AppService_PublicNetworkAccess_AINE: why does it trigger although private endpoints used?

[anrub]

I assigned the AppService_PublicNetworkAccess_AINE policy, and it matches non-compliant AppServices, that are using private endpoints. I don't understand why the policy is matching, altough there is no public network access used?

[techlake]

There is a property on the resource to disable public access. You must set that flag. This is by design (IMO since I'm not part of the Policy team.

[anrub]

But the property does not exist (not in the template and not in the portal). And the private endpoint means that there is no public network access.

[nehakulkarni123]

@anrub, can explain what you mean by 'the policy is matching'? Do you feel like the compliance is not what you expect?

Not sure if this is related to your question, but just want to clarify that public network access != private endpoints. This policy is meant to flag App Service resources that do not have public network access disabled solely-- there is another policy definition in our built-in library that users can leverage to programmatically apply a private endpoint resource on their App Service resources.
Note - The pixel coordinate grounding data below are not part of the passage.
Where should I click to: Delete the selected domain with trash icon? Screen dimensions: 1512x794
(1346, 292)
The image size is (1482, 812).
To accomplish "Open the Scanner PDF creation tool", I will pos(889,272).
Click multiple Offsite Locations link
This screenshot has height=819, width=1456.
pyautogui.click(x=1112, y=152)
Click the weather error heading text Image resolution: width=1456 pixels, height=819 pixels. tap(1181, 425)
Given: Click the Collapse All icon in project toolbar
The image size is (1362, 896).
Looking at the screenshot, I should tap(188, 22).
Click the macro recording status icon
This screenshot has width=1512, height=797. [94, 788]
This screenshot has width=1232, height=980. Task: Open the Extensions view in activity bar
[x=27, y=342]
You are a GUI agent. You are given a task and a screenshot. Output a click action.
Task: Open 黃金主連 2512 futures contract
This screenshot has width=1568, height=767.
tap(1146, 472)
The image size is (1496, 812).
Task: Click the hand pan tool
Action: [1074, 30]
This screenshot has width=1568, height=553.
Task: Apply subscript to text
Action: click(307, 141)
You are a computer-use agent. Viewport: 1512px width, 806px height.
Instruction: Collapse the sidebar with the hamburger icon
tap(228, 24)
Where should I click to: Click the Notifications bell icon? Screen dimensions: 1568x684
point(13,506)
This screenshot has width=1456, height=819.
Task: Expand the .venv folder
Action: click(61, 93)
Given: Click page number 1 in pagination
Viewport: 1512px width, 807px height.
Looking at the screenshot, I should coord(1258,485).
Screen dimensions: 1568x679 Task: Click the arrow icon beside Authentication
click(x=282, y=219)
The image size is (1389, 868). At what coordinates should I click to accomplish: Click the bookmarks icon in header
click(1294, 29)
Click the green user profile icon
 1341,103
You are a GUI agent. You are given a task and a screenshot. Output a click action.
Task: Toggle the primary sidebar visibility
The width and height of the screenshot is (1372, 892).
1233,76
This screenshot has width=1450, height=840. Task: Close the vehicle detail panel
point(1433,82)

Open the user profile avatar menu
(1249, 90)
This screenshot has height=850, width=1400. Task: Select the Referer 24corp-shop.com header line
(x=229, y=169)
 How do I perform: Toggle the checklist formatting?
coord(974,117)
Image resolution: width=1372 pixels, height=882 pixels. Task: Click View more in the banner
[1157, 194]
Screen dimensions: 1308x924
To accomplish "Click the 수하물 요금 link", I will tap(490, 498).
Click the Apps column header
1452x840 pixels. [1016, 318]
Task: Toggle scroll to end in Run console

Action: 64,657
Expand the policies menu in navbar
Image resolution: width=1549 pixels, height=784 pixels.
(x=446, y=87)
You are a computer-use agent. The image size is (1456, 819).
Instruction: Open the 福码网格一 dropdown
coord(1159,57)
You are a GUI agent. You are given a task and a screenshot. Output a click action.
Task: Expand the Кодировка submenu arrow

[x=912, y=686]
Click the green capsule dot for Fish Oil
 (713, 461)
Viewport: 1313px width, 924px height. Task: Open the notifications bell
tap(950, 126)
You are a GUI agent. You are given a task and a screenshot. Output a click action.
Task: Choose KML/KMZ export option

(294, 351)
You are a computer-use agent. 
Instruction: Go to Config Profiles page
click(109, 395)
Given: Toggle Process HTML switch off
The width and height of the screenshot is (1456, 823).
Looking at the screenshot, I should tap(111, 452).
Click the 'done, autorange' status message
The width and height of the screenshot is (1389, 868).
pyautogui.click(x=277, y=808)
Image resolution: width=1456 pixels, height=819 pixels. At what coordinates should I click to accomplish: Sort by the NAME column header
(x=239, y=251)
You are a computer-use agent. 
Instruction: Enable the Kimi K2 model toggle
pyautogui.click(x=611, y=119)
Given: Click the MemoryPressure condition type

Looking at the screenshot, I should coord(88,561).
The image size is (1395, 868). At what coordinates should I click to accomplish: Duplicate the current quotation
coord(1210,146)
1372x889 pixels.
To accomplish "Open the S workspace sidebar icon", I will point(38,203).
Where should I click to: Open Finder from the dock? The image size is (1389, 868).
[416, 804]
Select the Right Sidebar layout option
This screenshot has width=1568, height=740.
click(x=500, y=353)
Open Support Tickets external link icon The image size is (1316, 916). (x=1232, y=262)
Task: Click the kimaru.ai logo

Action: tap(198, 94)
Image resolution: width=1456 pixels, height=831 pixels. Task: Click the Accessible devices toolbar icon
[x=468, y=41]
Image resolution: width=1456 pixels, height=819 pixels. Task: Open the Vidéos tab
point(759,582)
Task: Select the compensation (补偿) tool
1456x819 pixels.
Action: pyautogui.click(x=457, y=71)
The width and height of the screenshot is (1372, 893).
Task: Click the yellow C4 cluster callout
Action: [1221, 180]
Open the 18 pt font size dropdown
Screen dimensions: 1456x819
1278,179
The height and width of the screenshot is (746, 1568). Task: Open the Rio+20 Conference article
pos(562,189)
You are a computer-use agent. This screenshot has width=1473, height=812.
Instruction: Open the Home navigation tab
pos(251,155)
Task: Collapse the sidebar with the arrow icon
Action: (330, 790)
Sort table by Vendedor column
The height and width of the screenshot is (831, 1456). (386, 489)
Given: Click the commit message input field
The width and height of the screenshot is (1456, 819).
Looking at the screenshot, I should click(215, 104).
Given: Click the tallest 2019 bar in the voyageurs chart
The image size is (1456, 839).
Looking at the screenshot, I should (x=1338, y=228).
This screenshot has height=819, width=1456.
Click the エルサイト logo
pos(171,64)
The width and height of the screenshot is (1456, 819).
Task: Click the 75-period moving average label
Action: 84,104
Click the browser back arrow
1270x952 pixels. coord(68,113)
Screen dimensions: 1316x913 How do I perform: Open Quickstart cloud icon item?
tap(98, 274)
If you are still experiencing this issue-- feel free to re-open this issue.

[anrub]

I am not sure if I understand that correctly. The policy does not validate if there is public network access (e.g if there is private endpoint there is no public internet accesibility), but it is just a "flag" like a "tag" ? Would be good if that were somewhere noticed, like in a description of the policy or something.

How could I tag an appservice with that property? I don't see a field for this in terraform.